# Left 4 Dead



## Alex_225 (Feb 7, 2008)

Anyone else on here play this at all??

I'm not big into gaming but had a couple of guys at work raving about it especially about playing online. I only just bought an Xbox and this game so wondered if anyone else on here had it?

For those that don't know its just a first person game thats like playing in 28 Days/Weeks Later, so lots of shooting zombies!! lol 

Certainly makes for a good evening's entertainment when you're not going out anyway. :thumb::thumb:


----------



## SuperchargedLlama (Apr 25, 2008)

It is freakin epic! Better on the PC though


----------



## Alex_225 (Feb 7, 2008)

Thing is I just got a big TV and have wanted an Xbox for aaaaages. Finally got round to it and must admit, I've become a bit of an addict.

I think its a superb game, even on your own its good fun but multiplayer is where its at really.


----------



## SuperchargedLlama (Apr 25, 2008)

possibly the best co-op game out there atm due it's unpredictable nature!


----------



## stupidmonkfish (Sep 4, 2006)

Its a cracking game, great fun playing online as a "hunter", i love it when one of the humans get left behind, pounce and then shread them to bits, always makes me lol.


----------



## Chris_R (Feb 3, 2008)

Love it personally. Two player on live at the same time is great fun. Looking forward to the second one due later in the year too. Though I am playing mostly 1943 at the minute which is epic on Live.


----------



## Alex_225 (Feb 7, 2008)

Its unpredictable yet predictable at the same time if that makes sense. 

The clever thing is the computers AI in the sense of setting the game up so hordes and zombies etc are in different places so it keeps you on edge. 

What is good though is that what you're actually shooting at is predictable so it means you can play it at a really fast pace. It just seems to work well though as the playability is spot on.


----------



## Brazo (Oct 27, 2005)

Have always pondered over buying this but Nazi zombies keeps me busy if and when I want some zombie action!!


----------



## Alex_225 (Feb 7, 2008)

Nazi Zombies??? What games that then, Wolfenstein?

> _DATASET SECTION_:
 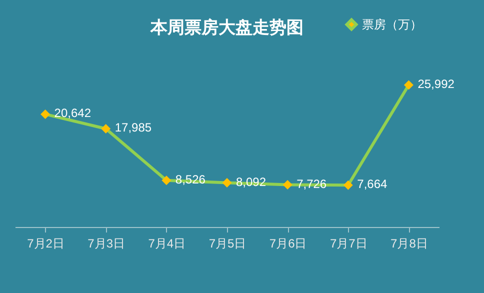 I want to click on data-label: 7,726, so click(x=312, y=184).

> _WORK ITEM A_: Translate this sentence from the Left 4 Dead thread into Spanish: "Certainly makes for a good evening's entertainment when you're not going out anyway."
> _WORK ITEM B_: Pick up the Left 4 Dead thread after its final post and write the next reply.
The listing isn't needed here.

> _WRITTEN REPLY A_: Sin duda es un buen entretenimiento para una noche en la que de todos modos no vas a salir.

> _WRITTEN REPLY B_:
I think where Left 4 Dead comes into its own is the multiplayer as even when you're playing on your own, you're in a team of four so playing online means the other three team mates have that bit more intelligence.


----------



## SuperchargedLlama (Apr 25, 2008)

The best aspect of Left 4 Dead is the fact that you have to work as a team, with people you've never met before usually (it seems that way when you are playing on the PC anyway). It's great, tactics etc actually work and it's never predictable. I love the fact that the Tank's aren't always in the same places, just like the witches.

The Smoker seems to be the most unpredictable character in the game which is brilliant too.

Bring on L4D - 2


----------



## Shug (Jul 13, 2007)

Mother-Goose said:


> Bring on L4D - 2


With chainsaws and frying pans apparently :lol:


----------



## Alex_225 (Feb 7, 2008)

And AXES!!! Get in.

I had a mate at work raving about this for months. I finally get round to buying an Xbox and on his recommendation I bought this first. Played in on my own and its great. 

Play it online and I reckon you'll just keep playing and playing it. I've been finding myself playing a campaign at the end of the evening and one on in the morning before work haha. 

Definitely need to play with team tactics although I have found some online tend to just run off into the distance which is a bit silly. Generally though everyone helps each other out which is cool. 

If anyone plays this on Xbox Live my tag is - Millzy666


----------



## Tyson (Jul 7, 2009)

Brazo said:


> Have always pondered over buying this but Nazi zombies keeps me busy if and when I want some zombie action!!


I'm the same mate, still play all 3 zombie levels when i need some zombie killing in my life! Heard a lot about Left 4 Dead, but just never bought it, but certainly getting the 2nd installment! 

Tys.


----------



## jamest (Apr 8, 2008)

Valve always seem to come up with the better games in the industry, can't imagine playing L4D on a console though, must be horrible.


----------



## Alex_225 (Feb 7, 2008)

jamest said:


> ...can't imagine playing L4D on a console though, must be horrible.


Plays extremely way mate, seriously doesn't hinder the play of the game at all.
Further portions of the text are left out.